◆ Brano da leggere
╭──

Sull’onda emotiva del panico suscitato dalle prime morti, abbiamo accettato che strumenti di natura amministrativa andassero ad incidere su una serie di diritti e libertà individuali che sono i pilastri della concezione liberale dello Stato, prima ancora che della nostra Carta fondamentale: libertà di circolazione, di riunione, di associarsi liberamente, di professare la propria fede. Il Decreto del Presidente del Consiglio dei Ministri, giova ricordarlo, è una fonte di normazione secondaria e, come tale, dev’essere previamente autorizzato con legge ordinaria, non può derogare alla Costituzione e alle leggi ordinarie, né avere ad oggetto incriminazioni penali, stante la riserva di legge assoluta in materia.
Dall’altra parte, però, c’erano la sicurezza dei cittadini e la tutela del diritto alla salute.
Sicurezza e libertà stanno sui due piatti opposti della bilancia. Tutto quello che si carica su uno di essi fa salire l’altro e la differenza tra stati autoritari e stati liberali è tutta nella prevalenza che si accorda all’una o all’altra
Le settimane sono passate e con esse la parte più acuta dell’emergenza. Quello che accadrà da ora in poi potrebbe determinare le sorti della nostra democrazia per il tempo a venire. Nella scelta tra uomo e Stato sta la differenza tra dittature e stati liberali, tra sudditi e cittadini.
Le tentazioni autoritarie hanno sempre trovato alibi e fondamento nelle situazioni di emergenza.
Nell’assetto delle magistrature romane dell’età classica trovava posto la figura del dictator, una magistratura straordinaria alla quale si faceva ricorso in caso di nemici esterni e rivolte. Il dictator era dotato di summum imperium, cumulava in sé i poteri dei due consoli – che in tempi ordinari erano al vertice della Repubblica – e durava in carica sino a quando non avesse svolto il compito per cui era stato nominato, e comunque non più di sei mesi. Tutti gli altri magistrati gli erano subordinati e i suoi ventiquattro littori giravano anche all’interno del pomerium, cioè il perimetro sacro della città di Roma, con le scuri inserite nei fasci, a simboleggiare il potere di vita e di morte (ius vitae ac necis) su tutti i cittadini.
Quando – nel 49 a.C. – Giulio Cesare prese il potere a Roma e si fece nominare dictator con durata decennale, si posero le basi per la fine dell’età repubblicana.
La presidente della Corte Costituzionale, Marta Cartabia, è intervenuta con voce autorevole nel dibattito sul tema, e ha sottolineato con fermezza che “La nostra Costituzione non contempla un diritto speciale per i tempi eccezionali; e ciò per una scelta consapevole. Ma offre la bussola anche per ‘navigare per l’alto mare aperto’ nei tempi di crisi, a cominciare proprio dalla leale collaborazione fra le istituzioni, che è la proiezione istituzionale della solidarietà tra i cittadini.”

╰──

◆ Istruzioni
Trascriva dal brano su sicurezza e libertà il passo che inizia con "Sicurezza e libertà" e termina con "sudditi e cittadini.". Non occorre consultare i record.

◆ Record estratti
╭──

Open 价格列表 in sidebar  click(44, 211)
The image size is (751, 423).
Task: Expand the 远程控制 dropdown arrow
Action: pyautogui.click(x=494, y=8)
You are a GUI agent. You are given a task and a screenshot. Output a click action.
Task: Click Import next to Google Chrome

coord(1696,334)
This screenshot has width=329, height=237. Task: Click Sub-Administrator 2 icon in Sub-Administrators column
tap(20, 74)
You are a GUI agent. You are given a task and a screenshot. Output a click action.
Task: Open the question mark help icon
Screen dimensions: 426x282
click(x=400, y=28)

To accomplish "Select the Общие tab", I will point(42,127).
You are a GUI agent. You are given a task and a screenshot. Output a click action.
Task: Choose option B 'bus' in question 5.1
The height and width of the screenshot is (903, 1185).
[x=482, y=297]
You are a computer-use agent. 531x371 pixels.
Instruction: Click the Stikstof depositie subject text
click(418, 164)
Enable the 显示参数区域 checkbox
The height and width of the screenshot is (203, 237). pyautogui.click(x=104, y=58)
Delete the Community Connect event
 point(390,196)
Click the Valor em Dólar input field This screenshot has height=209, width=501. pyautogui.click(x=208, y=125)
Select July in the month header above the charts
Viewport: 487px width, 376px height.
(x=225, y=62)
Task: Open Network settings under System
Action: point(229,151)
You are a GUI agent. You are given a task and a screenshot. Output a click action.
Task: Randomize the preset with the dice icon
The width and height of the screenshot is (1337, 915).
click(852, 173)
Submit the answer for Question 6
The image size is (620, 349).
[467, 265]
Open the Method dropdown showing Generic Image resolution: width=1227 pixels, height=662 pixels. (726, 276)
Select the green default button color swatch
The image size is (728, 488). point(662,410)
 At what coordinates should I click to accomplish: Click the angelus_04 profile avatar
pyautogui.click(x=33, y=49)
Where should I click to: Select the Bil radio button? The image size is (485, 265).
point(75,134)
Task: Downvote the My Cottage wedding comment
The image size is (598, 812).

╰──

◆ Spazio risposta
Sicurezza e libertà stanno sui due piatti opposti della bilancia. Tutto quello che si carica su uno di essi fa salire l’altro e la differenza tra stati autoritari e stati liberali è tutta nella prevalenza che si accorda all’una o all’altra
Le settimane sono passate e con esse la parte più acuta dell’emergenza. Quello che accadrà da ora in poi potrebbe determinare le sorti della nostra democrazia per il tempo a venire. Nella scelta tra uomo e Stato sta la differenza tra dittature e stati liberali, tra sudditi e cittadini.